Copy each line of the data below in which the word "Click" can be found.

• [PROVIDED INFORMATION]:
***
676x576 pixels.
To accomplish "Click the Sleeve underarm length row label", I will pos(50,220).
***
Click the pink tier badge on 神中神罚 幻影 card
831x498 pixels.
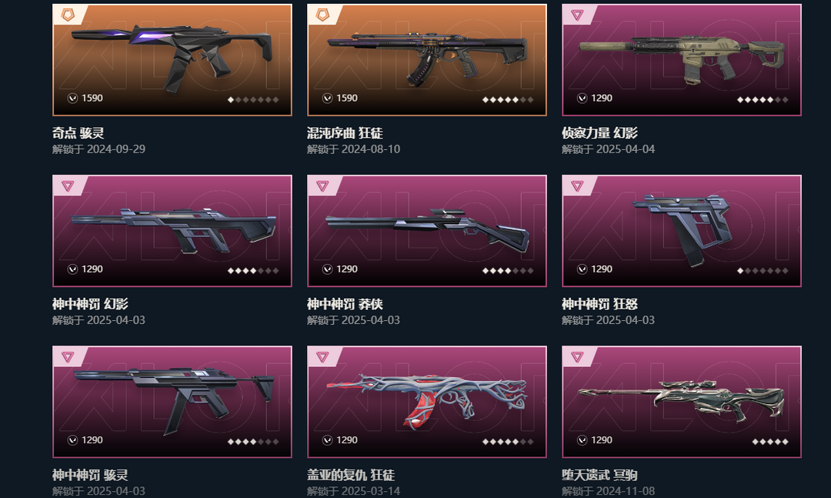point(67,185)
***
• [ANSWER FOR THE TASK]:
To accomplish "Click the Sleeve underarm length row label", I will pos(50,220).
Click the pink tier badge on 神中神罚 幻影 card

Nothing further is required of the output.